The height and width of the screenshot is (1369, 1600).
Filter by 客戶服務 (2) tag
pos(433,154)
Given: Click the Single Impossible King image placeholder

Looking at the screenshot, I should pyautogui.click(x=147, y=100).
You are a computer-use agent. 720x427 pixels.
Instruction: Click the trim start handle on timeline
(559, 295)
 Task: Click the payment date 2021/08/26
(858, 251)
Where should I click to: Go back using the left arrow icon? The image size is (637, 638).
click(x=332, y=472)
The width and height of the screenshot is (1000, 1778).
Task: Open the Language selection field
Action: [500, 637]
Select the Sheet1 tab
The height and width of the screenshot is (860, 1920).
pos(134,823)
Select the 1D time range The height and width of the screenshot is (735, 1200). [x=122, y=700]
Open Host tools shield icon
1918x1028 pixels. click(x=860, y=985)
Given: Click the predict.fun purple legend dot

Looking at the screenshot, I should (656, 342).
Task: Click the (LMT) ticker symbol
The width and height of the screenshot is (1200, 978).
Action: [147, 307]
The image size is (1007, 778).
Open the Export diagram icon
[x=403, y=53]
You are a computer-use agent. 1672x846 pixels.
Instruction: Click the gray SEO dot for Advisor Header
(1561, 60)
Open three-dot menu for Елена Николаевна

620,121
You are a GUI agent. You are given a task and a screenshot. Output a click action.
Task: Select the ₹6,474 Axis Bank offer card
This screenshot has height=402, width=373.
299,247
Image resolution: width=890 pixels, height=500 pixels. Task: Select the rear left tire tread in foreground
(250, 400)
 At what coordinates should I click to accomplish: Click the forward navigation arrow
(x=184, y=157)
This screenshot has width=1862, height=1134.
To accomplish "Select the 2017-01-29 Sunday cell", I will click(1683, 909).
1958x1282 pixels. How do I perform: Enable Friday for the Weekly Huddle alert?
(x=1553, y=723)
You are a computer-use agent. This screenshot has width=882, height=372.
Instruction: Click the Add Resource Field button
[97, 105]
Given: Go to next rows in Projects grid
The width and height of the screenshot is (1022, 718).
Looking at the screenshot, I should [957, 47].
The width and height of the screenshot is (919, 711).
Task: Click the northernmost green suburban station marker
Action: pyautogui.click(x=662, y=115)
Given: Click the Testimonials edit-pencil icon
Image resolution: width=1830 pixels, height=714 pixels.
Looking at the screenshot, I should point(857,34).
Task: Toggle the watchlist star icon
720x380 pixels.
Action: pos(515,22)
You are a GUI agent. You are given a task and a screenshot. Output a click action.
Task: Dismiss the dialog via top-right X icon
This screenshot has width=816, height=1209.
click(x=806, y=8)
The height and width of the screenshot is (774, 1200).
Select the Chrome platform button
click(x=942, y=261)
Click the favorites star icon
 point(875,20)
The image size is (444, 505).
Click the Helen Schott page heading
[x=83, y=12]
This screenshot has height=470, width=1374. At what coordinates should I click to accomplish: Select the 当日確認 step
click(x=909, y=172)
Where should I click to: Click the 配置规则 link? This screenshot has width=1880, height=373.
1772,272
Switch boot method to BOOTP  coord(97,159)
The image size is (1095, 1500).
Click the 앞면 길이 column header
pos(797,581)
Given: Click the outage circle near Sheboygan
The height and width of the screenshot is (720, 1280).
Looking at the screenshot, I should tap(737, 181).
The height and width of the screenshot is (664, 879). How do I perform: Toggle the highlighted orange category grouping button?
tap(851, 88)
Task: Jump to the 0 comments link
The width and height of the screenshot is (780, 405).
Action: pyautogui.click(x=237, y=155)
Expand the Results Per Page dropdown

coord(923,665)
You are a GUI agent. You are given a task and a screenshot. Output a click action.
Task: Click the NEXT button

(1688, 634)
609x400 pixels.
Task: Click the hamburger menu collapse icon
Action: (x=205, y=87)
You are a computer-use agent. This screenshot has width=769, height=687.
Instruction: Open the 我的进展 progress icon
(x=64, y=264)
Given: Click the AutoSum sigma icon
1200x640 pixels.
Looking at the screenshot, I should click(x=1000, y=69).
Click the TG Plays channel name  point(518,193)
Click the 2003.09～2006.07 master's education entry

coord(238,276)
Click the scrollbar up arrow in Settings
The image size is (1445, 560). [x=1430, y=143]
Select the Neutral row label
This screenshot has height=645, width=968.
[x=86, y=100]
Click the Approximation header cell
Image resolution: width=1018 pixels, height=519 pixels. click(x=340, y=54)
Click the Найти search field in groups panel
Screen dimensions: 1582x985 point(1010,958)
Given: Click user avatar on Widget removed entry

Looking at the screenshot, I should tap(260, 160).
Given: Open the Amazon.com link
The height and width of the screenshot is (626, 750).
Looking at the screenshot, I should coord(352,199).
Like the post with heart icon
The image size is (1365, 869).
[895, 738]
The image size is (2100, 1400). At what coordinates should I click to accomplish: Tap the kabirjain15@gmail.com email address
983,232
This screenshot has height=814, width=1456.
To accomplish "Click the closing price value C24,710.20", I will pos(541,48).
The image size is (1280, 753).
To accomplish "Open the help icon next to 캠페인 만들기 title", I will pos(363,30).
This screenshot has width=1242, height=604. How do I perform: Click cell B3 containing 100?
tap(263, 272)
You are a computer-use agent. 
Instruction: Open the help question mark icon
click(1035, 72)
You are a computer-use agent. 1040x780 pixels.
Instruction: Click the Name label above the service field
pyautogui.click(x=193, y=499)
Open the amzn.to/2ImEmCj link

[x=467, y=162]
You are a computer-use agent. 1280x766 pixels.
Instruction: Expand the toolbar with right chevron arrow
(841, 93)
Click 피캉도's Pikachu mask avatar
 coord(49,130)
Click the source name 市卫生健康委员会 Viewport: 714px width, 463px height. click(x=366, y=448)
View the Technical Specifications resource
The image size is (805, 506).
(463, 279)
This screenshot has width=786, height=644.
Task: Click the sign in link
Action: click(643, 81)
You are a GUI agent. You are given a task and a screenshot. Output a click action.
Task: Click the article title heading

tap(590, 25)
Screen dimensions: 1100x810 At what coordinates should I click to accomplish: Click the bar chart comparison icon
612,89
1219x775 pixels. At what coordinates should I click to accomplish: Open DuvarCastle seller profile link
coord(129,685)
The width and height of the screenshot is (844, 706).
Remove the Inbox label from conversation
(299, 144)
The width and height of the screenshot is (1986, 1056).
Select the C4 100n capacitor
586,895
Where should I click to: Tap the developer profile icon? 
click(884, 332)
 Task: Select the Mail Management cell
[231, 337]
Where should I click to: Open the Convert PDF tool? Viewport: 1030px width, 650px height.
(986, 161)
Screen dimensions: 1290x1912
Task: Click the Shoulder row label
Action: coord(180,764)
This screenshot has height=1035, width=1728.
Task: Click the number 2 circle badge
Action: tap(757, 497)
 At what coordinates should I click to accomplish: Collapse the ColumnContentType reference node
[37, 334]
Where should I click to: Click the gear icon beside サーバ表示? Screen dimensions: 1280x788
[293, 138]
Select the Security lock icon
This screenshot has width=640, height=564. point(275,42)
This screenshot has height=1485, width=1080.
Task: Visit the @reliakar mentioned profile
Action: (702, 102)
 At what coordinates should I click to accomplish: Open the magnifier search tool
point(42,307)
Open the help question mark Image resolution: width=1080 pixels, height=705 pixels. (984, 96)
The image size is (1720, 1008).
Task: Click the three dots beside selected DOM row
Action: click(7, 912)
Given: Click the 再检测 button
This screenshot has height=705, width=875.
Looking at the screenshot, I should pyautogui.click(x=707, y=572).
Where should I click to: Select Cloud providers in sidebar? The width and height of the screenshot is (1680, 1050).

^^^^^^^^

# Problem requirements
What do the records say? Quote them all exactly.

# Exercise result
The height and width of the screenshot is (1369, 1600).
Filter by 客戶服務 (2) tag
pos(433,154)
Given: Click the Single Impossible King image placeholder

Looking at the screenshot, I should pyautogui.click(x=147, y=100).
You are a computer-use agent. 720x427 pixels.
Instruction: Click the trim start handle on timeline
(559, 295)
 Task: Click the payment date 2021/08/26
(858, 251)
Where should I click to: Go back using the left arrow icon? The image size is (637, 638).
click(x=332, y=472)
The width and height of the screenshot is (1000, 1778).
Task: Open the Language selection field
Action: [500, 637]
Select the Sheet1 tab
The height and width of the screenshot is (860, 1920).
pos(134,823)
Select the 1D time range The height and width of the screenshot is (735, 1200). [x=122, y=700]
Open Host tools shield icon
1918x1028 pixels. click(x=860, y=985)
Given: Click the predict.fun purple legend dot

Looking at the screenshot, I should (656, 342).
Task: Click the (LMT) ticker symbol
The width and height of the screenshot is (1200, 978).
Action: [147, 307]
The image size is (1007, 778).
Open the Export diagram icon
[x=403, y=53]
You are a computer-use agent. 1672x846 pixels.
Instruction: Click the gray SEO dot for Advisor Header
(1561, 60)
Open three-dot menu for Елена Николаевна

620,121
You are a GUI agent. You are given a task and a screenshot. Output a click action.
Task: Select the ₹6,474 Axis Bank offer card
This screenshot has height=402, width=373.
299,247
Image resolution: width=890 pixels, height=500 pixels. Task: Select the rear left tire tread in foreground
(250, 400)
 At what coordinates should I click to accomplish: Click the forward navigation arrow
(x=184, y=157)
This screenshot has width=1862, height=1134.
To accomplish "Select the 2017-01-29 Sunday cell", I will click(1683, 909).
1958x1282 pixels. How do I perform: Enable Friday for the Weekly Huddle alert?
(x=1553, y=723)
You are a computer-use agent. This screenshot has width=882, height=372.
Instruction: Click the Add Resource Field button
[97, 105]
Given: Go to next rows in Projects grid
The width and height of the screenshot is (1022, 718).
Looking at the screenshot, I should [957, 47].
The width and height of the screenshot is (919, 711).
Task: Click the northernmost green suburban station marker
Action: pyautogui.click(x=662, y=115)
Given: Click the Testimonials edit-pencil icon
Image resolution: width=1830 pixels, height=714 pixels.
Looking at the screenshot, I should point(857,34).
Task: Toggle the watchlist star icon
720x380 pixels.
Action: pos(515,22)
You are a GUI agent. You are given a task and a screenshot. Output a click action.
Task: Dismiss the dialog via top-right X icon
This screenshot has width=816, height=1209.
click(x=806, y=8)
The height and width of the screenshot is (774, 1200).
Select the Chrome platform button
click(x=942, y=261)
Click the favorites star icon
 point(875,20)
The image size is (444, 505).
Click the Helen Schott page heading
[x=83, y=12]
This screenshot has height=470, width=1374. At what coordinates should I click to accomplish: Select the 当日確認 step
click(x=909, y=172)
Where should I click to: Click the 配置规则 link? This screenshot has width=1880, height=373.
1772,272
Switch boot method to BOOTP  coord(97,159)
The image size is (1095, 1500).
Click the 앞면 길이 column header
pos(797,581)
Given: Click the outage circle near Sheboygan
The height and width of the screenshot is (720, 1280).
Looking at the screenshot, I should tap(737, 181).
The height and width of the screenshot is (664, 879). How do I perform: Toggle the highlighted orange category grouping button?
tap(851, 88)
Task: Jump to the 0 comments link
The width and height of the screenshot is (780, 405).
Action: pyautogui.click(x=237, y=155)
Expand the Results Per Page dropdown

coord(923,665)
You are a GUI agent. You are given a task and a screenshot. Output a click action.
Task: Click the NEXT button

(1688, 634)
609x400 pixels.
Task: Click the hamburger menu collapse icon
Action: (x=205, y=87)
You are a computer-use agent. This screenshot has width=769, height=687.
Instruction: Open the 我的进展 progress icon
(x=64, y=264)
Given: Click the AutoSum sigma icon
1200x640 pixels.
Looking at the screenshot, I should click(x=1000, y=69).
Click the TG Plays channel name  point(518,193)
Click the 2003.09～2006.07 master's education entry

coord(238,276)
Click the scrollbar up arrow in Settings
The image size is (1445, 560). [x=1430, y=143]
Select the Neutral row label
This screenshot has height=645, width=968.
[x=86, y=100]
Click the Approximation header cell
Image resolution: width=1018 pixels, height=519 pixels. click(x=340, y=54)
Click the Найти search field in groups panel
Screen dimensions: 1582x985 point(1010,958)
Given: Click user avatar on Widget removed entry

Looking at the screenshot, I should tap(260, 160).
Given: Open the Amazon.com link
The height and width of the screenshot is (626, 750).
Looking at the screenshot, I should coord(352,199).
Like the post with heart icon
The image size is (1365, 869).
[895, 738]
The image size is (2100, 1400). At what coordinates should I click to accomplish: Tap the kabirjain15@gmail.com email address
983,232
This screenshot has height=814, width=1456.
To accomplish "Click the closing price value C24,710.20", I will pos(541,48).
The image size is (1280, 753).
To accomplish "Open the help icon next to 캠페인 만들기 title", I will pos(363,30).
This screenshot has width=1242, height=604. How do I perform: Click cell B3 containing 100?
tap(263, 272)
You are a computer-use agent. 
Instruction: Open the help question mark icon
click(1035, 72)
You are a computer-use agent. 1040x780 pixels.
Instruction: Click the Name label above the service field
pyautogui.click(x=193, y=499)
Open the amzn.to/2ImEmCj link

[x=467, y=162]
You are a computer-use agent. 1280x766 pixels.
Instruction: Expand the toolbar with right chevron arrow
(841, 93)
Click 피캉도's Pikachu mask avatar
 coord(49,130)
Click the source name 市卫生健康委员会 Viewport: 714px width, 463px height. click(x=366, y=448)
View the Technical Specifications resource
The image size is (805, 506).
(463, 279)
This screenshot has width=786, height=644.
Task: Click the sign in link
Action: click(643, 81)
You are a GUI agent. You are given a task and a screenshot. Output a click action.
Task: Click the article title heading

tap(590, 25)
Screen dimensions: 1100x810 At what coordinates should I click to accomplish: Click the bar chart comparison icon
612,89
1219x775 pixels. At what coordinates should I click to accomplish: Open DuvarCastle seller profile link
coord(129,685)
The width and height of the screenshot is (844, 706).
Remove the Inbox label from conversation
(299, 144)
The width and height of the screenshot is (1986, 1056).
Select the C4 100n capacitor
586,895
Where should I click to: Tap the developer profile icon? 
click(884, 332)
 Task: Select the Mail Management cell
[231, 337]
Where should I click to: Open the Convert PDF tool? Viewport: 1030px width, 650px height.
(986, 161)
Screen dimensions: 1290x1912
Task: Click the Shoulder row label
Action: coord(180,764)
This screenshot has height=1035, width=1728.
Task: Click the number 2 circle badge
Action: tap(757, 497)
 At what coordinates should I click to accomplish: Collapse the ColumnContentType reference node
[37, 334]
Where should I click to: Click the gear icon beside サーバ表示? Screen dimensions: 1280x788
[293, 138]
Select the Security lock icon
This screenshot has width=640, height=564. point(275,42)
This screenshot has height=1485, width=1080.
Task: Visit the @reliakar mentioned profile
Action: (702, 102)
 At what coordinates should I click to accomplish: Open the magnifier search tool
point(42,307)
Open the help question mark Image resolution: width=1080 pixels, height=705 pixels. (984, 96)
The image size is (1720, 1008).
Task: Click the three dots beside selected DOM row
Action: click(7, 912)
Given: Click the 再检测 button
This screenshot has height=705, width=875.
Looking at the screenshot, I should pyautogui.click(x=707, y=572).
Where should I click to: Select Cloud providers in sidebar? The width and height of the screenshot is (1680, 1050).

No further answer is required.